» Document extract
— START —

For years,
the city has searched for something – anything, really – that ESPN could do for
the community aside from growing and growing and growing.
Now nobody’s
complaining about all that growth. It’s helped keep the city coffers full and
done all sorts of wonderful things to bring fame and glory to this little New
England gem.
But
officials have long hoped the sports colossus would offer some spillover that
would attract tourists to town – from a little exhibit of sports stuff
downtown, which is plausible, to an ESPN Zone, which never was.
It turns
out, though, that ESPN itself has created the opportunity the city has longed
for: A Fan Hall of Fame.
Today's Bristol Press front page. |
Don’t
snicker.
There’s real
promise in this.
Listen to
what Aaron Taylor, ESPN’s top marketing guy had to say during the second
induction ceremony of particularly outrageous fans at the company’s Bristol
campus.
After
correctly pointing out that ESPN is “the world’s biggest sports fan,” he said
that it figured out there was “a glaring deficiency in the sports landscape”
that included halls of fame for every from baseball to boxing. Almost every
sport has a hall of fame somewhere attracting people to come gawk at the
memories enshrined within.
But there
was no hall of fame for fans themselves.
As “The
Georgia Joker,” Pierce Wallace, said in his acceptance speech, fans are “kind
of half the game” and without them, there’s not much to sports. ESPN, of
course, caters very much to those fans. They are its lifeblood.
Taylor said
the hall of fame ESPN created in 2012 – which has inducted two small groups of
fans so far – is an initiative the company will sustain over time.
Public
approval for it, including hundreds of thousands of online votes, “has
reinforced our belief in its long-term potential.”
“We want
this to be an institution,” said Ben Shields, the ESPN marketing guy who led
the team that created and pushed for the new hall of fame.
“It’s
something we intend to do every single year,” Shields said.
That sounds
pretty promising, doesn’t it?
But what is
the hall of fame itself? Just a few vintage stadium chairs bolted down beside a
sidewalk on the ESPN green in the middle of its increasingly college-like
campus. Tiny signs indicate the names of those inducted in 2012 and 2014.

— END —

» Given problem 1
In the ESPN fan hall of fame column, rewrite the passage between "that included halls" and "sustain over time.", inclusive, changing "fans" to "supporters".
» Given problem 2
In the ESPN fan hall of fame column, who led the team that created the new hall of fame?
» Given problem 3
Pick up the ESPN fan hall of fame column after its final sentence and keep writing.

» Entries shown
— START —

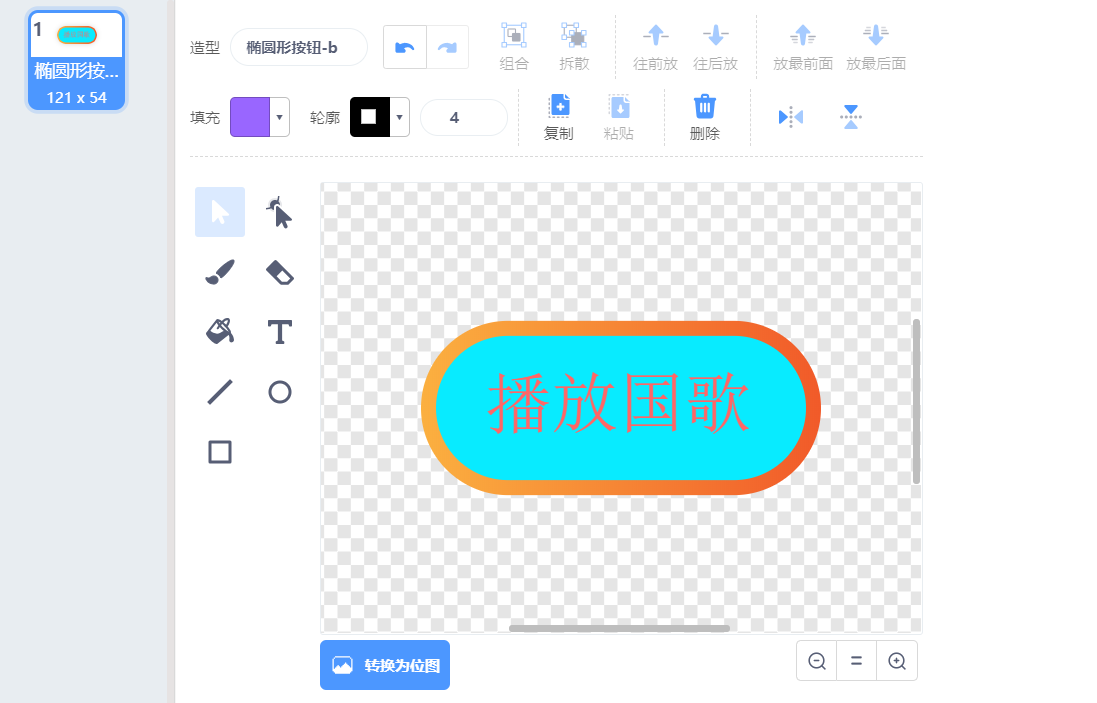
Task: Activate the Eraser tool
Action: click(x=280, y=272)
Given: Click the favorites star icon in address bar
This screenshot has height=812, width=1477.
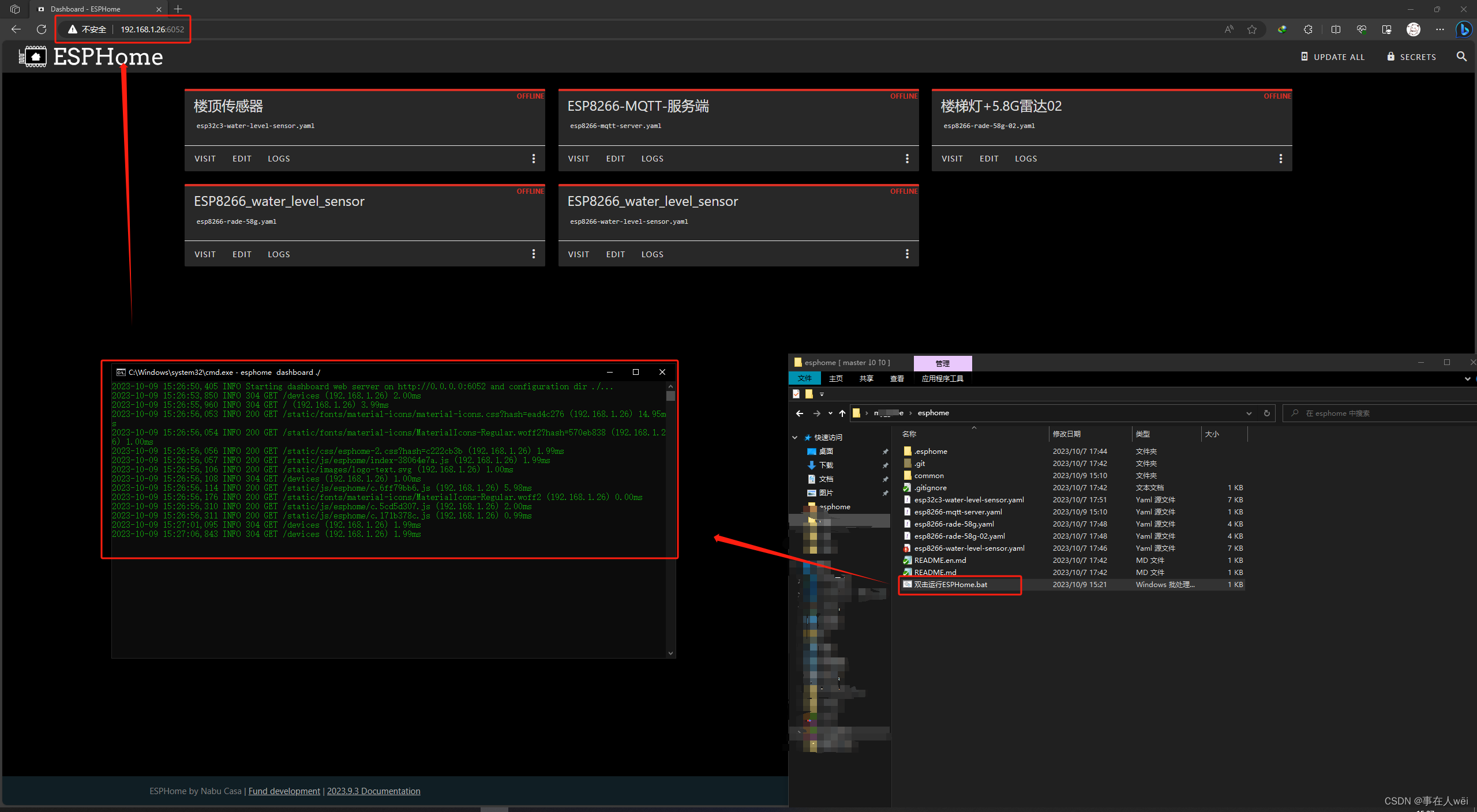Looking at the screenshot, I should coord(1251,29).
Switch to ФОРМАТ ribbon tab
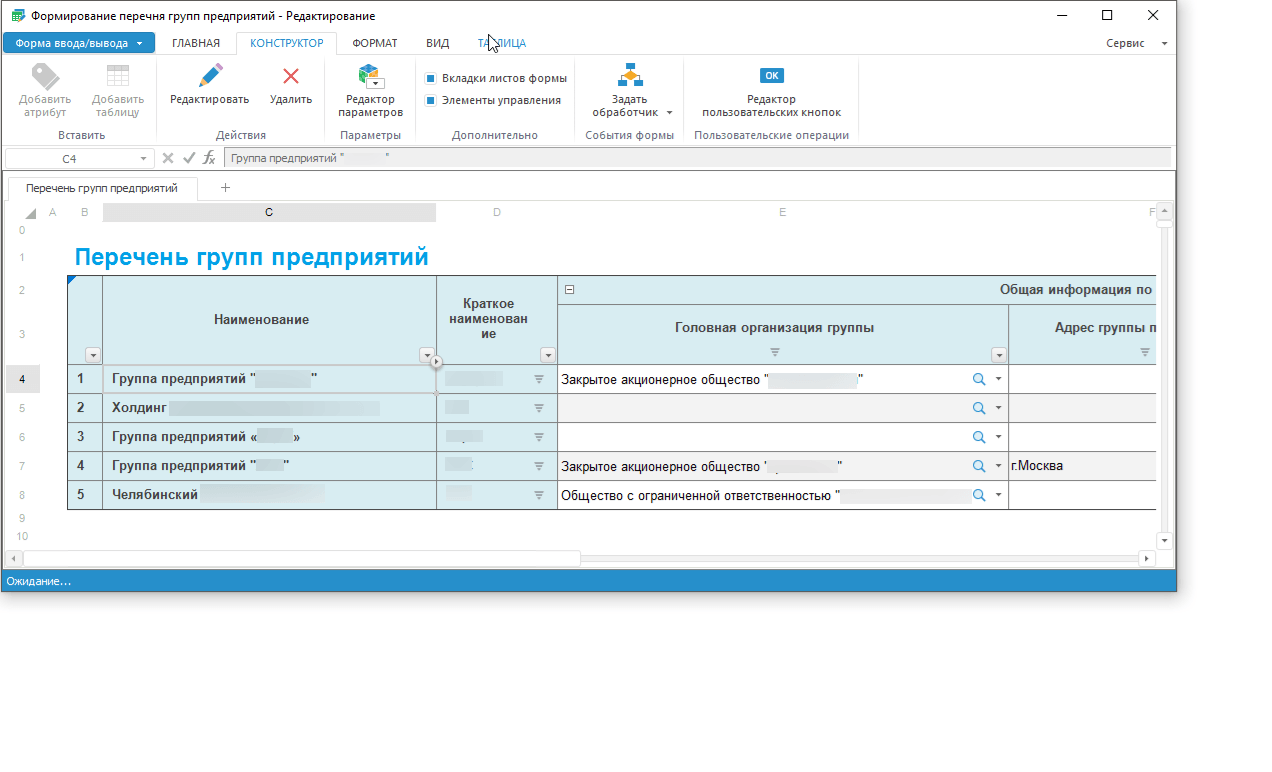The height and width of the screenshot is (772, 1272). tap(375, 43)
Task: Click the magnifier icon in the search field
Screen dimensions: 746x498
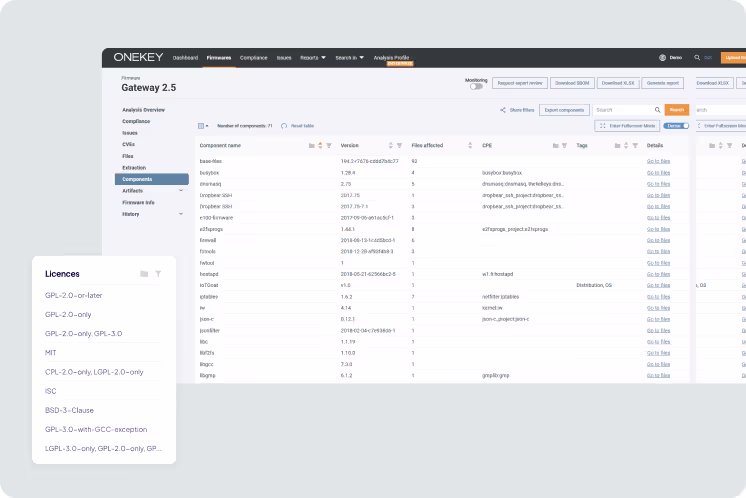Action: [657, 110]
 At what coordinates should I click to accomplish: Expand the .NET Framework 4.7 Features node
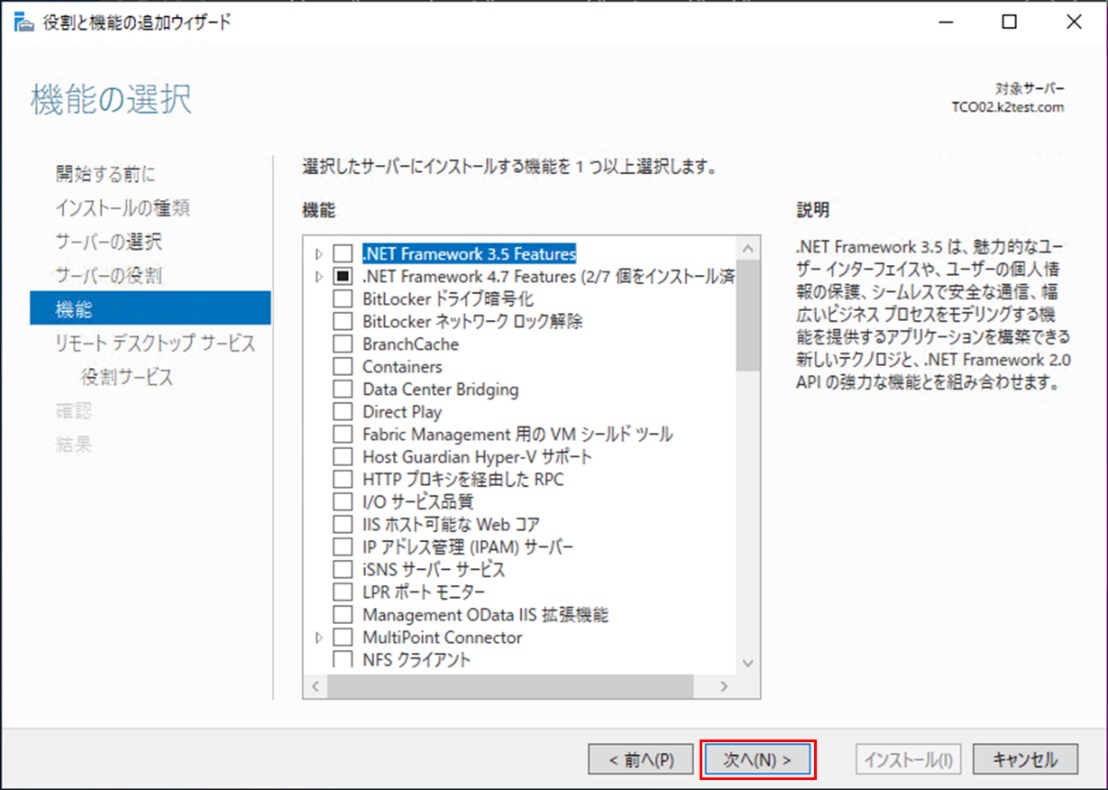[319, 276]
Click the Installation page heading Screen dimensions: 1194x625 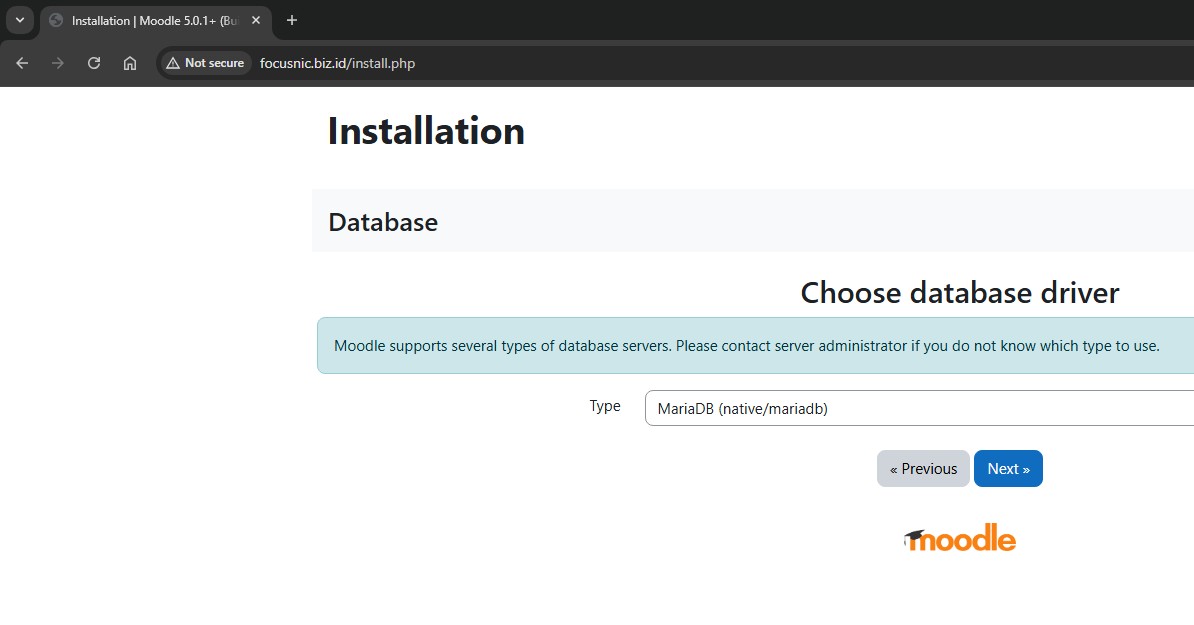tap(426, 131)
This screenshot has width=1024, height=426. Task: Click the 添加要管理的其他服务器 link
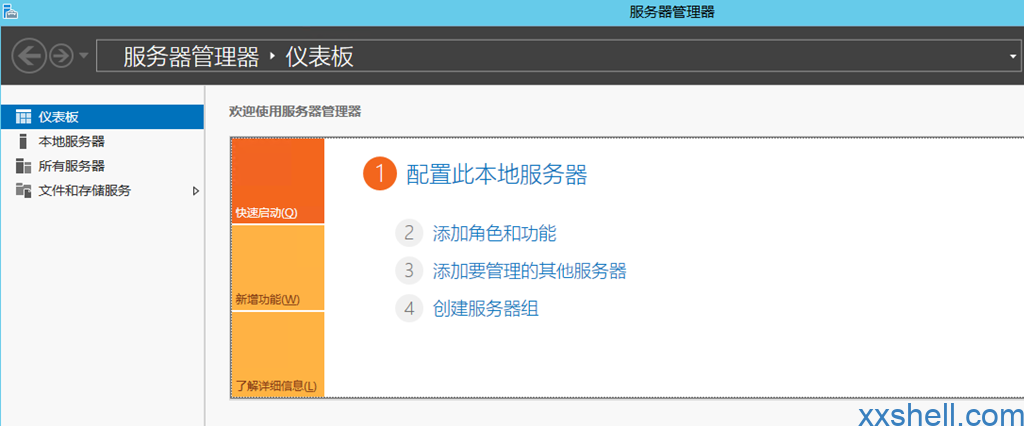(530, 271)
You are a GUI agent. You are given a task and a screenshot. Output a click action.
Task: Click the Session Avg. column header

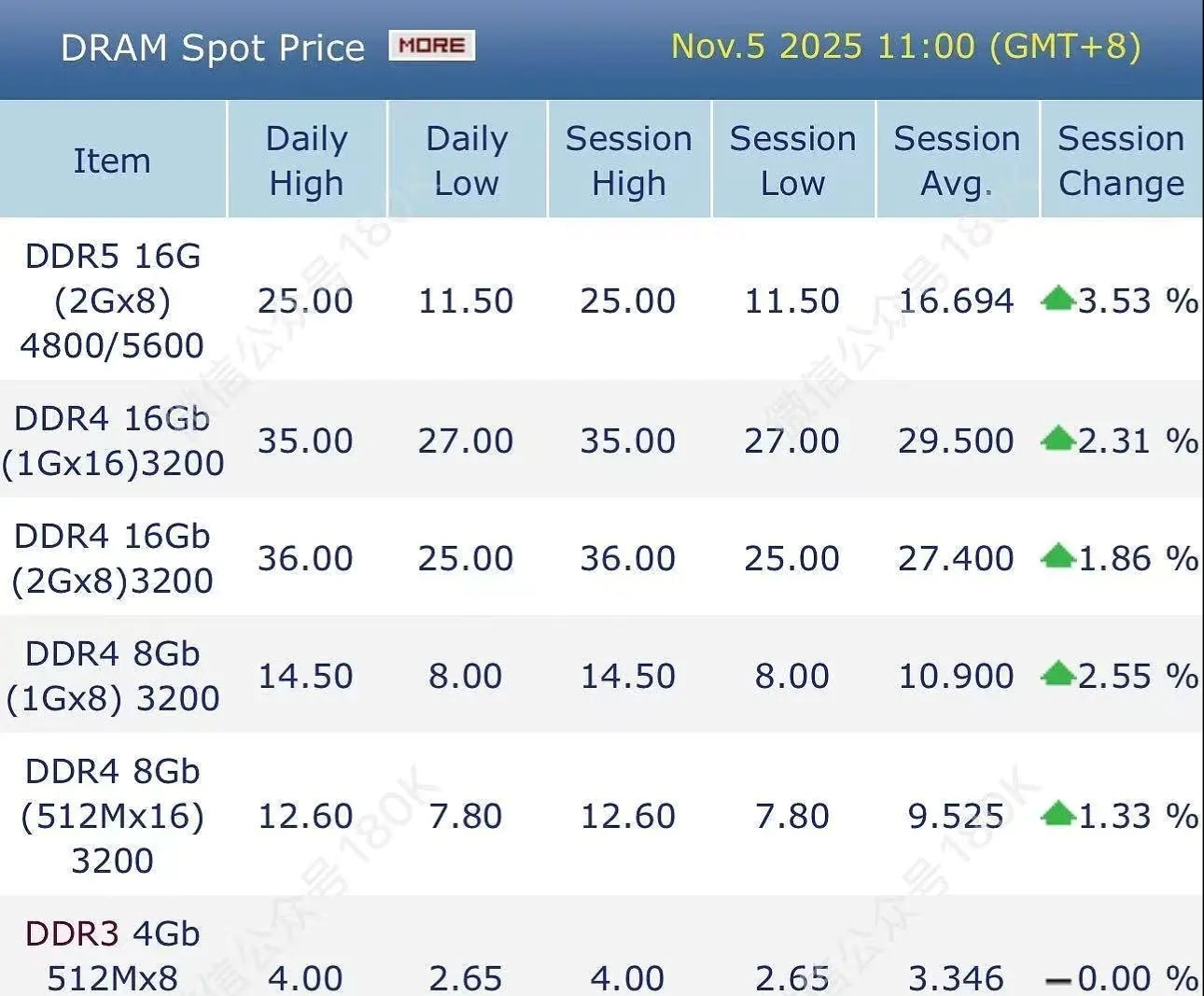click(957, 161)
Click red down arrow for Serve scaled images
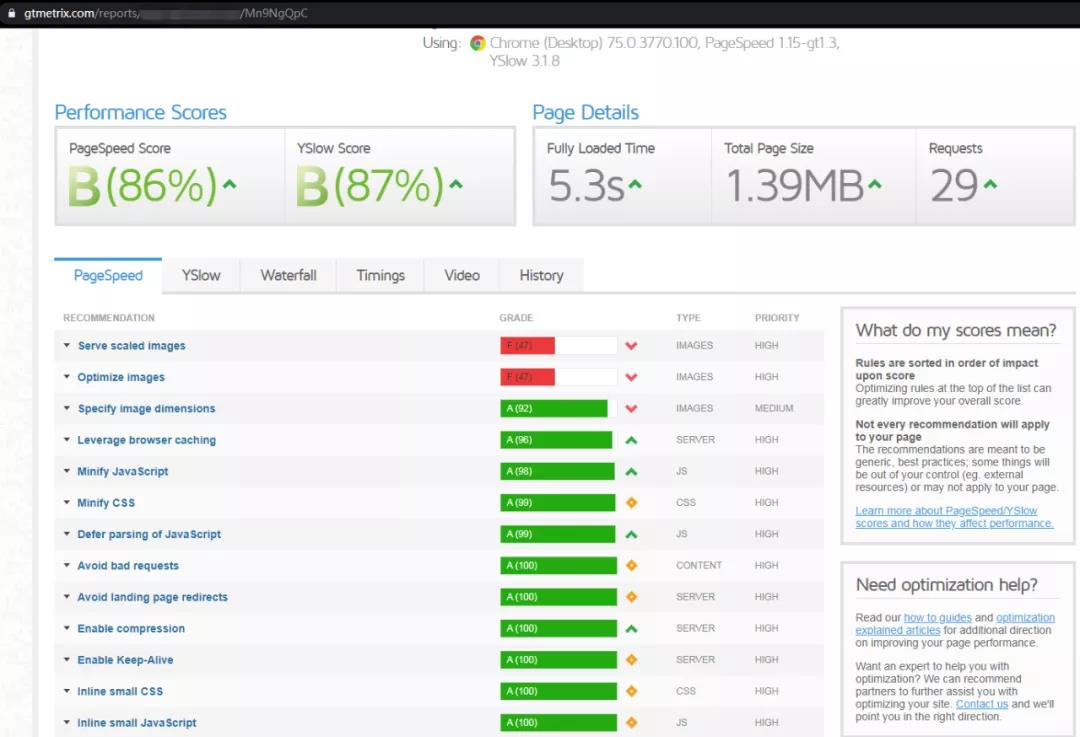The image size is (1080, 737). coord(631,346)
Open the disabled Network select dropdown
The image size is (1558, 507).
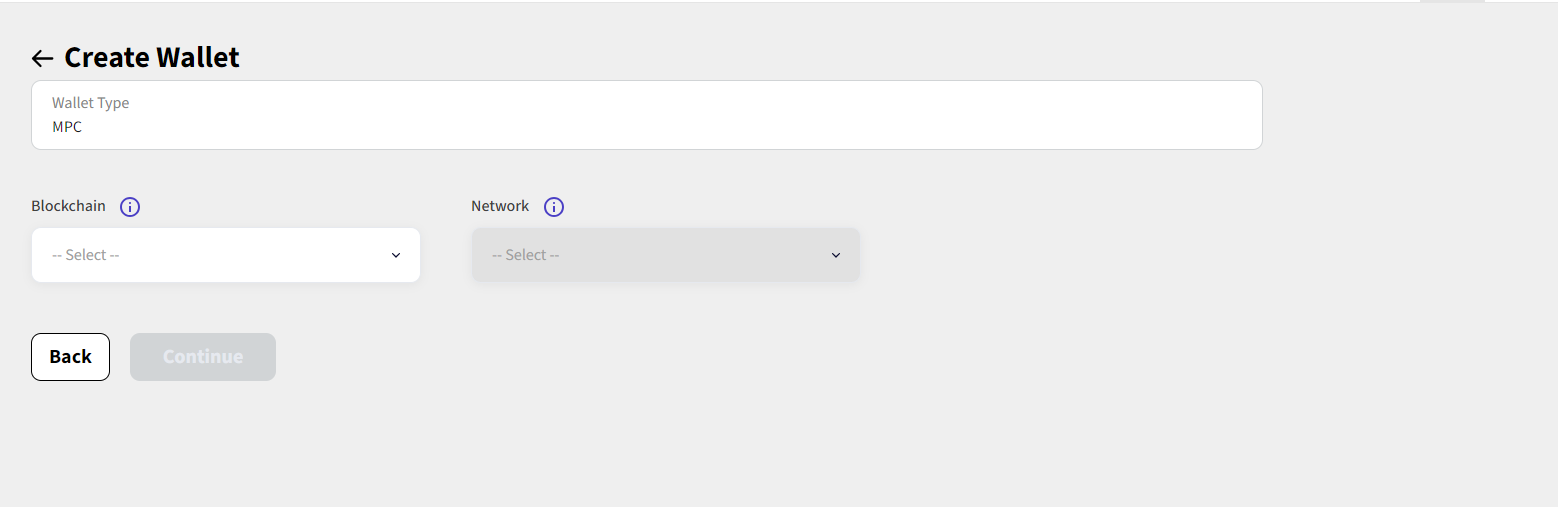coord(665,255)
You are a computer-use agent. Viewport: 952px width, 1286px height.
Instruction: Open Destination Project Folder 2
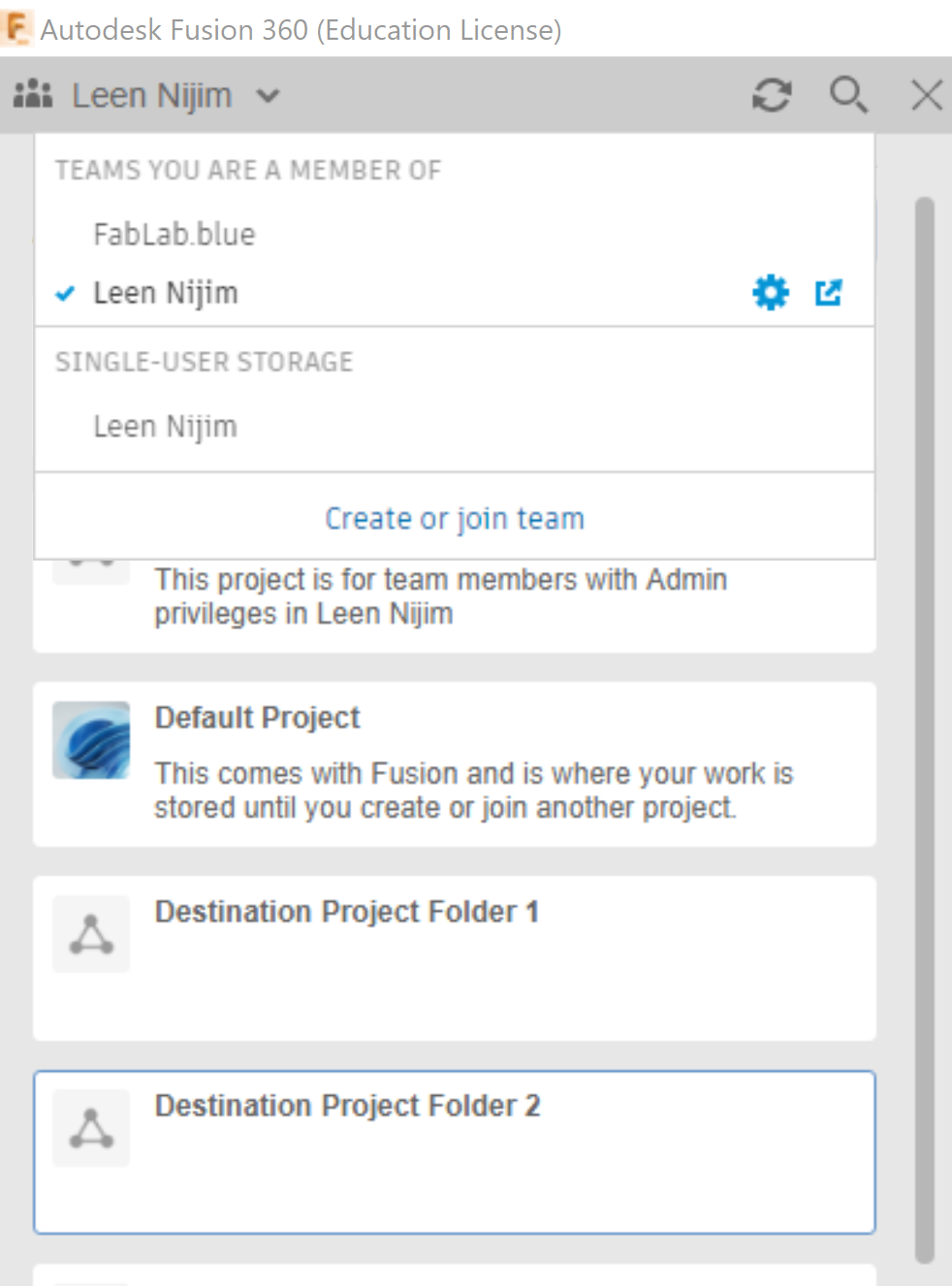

— END —

» Result 1
that included halls of fame for every from baseball to boxing. Almost every
sport has a hall of fame somewhere attracting people to come gawk at the
memories enshrined within.
But there
was no hall of fame for supporters themselves.
As “The
Georgia Joker,” Pierce Wallace, said in his acceptance speech, supporters are “kind
of half the game” and without them, there’s not much to sports. ESPN, of
course, caters very much to those supporters. They are its lifeblood.
Taylor said
the hall of fame ESPN created in 2012 – which has inducted two small groups of
supporters so far – is an initiative the company will sustain over time.

» Result 2
Ben Shields, an ESPN marketing guy.

» Result 3
Forgive me,
ESPN, but that ain’t a hall of fame.
Nobody can
even see it unless they’re lucky enough to find some excuse to get escorted
onto the campus, something that even most people in Bristol have never had the
chance to do.
A hall of
fame doesn’t have to be as awe-inspiring as Cooperstown or Canton. It doesn’t
have to include a giant basketball like the storied museum in Springfield.
But it has
to include a building, a place where people can come and see who’s been
inducted and why.
And a real Fan
Hall of Fame offers so much to both Bristol and ESPN that it’s seems like a can’t-miss
opportunity.
Imagine
people driving past ESPN on Route 229, gawking at its satellite dishes and
wishing they could catch a glimpse of Stuart Scott or Hannah Storm, and then
continuing on to a new Fan Hall of Fame.
Inside they
could see videos of the inductees in all their glory as well as walls of
pictures of other fans, maybe divided up by teams or sports or colors,
whatever.
Have a
computer where people could look up a previously filed fan profile of himself and
then call up their pictures on a giant monitor lined with ESPN logos or
something so they can picture themselves in the hall of fame.
Have some
monitors showing highlights of fans over the years, from the idiotic to the
tragic moments, and some showcases with their pig noses or green hair or bald
heads or whatever. The country’s chock full of the appropriate flotsam. And
ESPN itself has plenty.
Carol
Wallace, the mother of the Georgia Joker, told Taylor ESPN ought to consider
putting up a real hall of fame.
And you know
what? She’s right.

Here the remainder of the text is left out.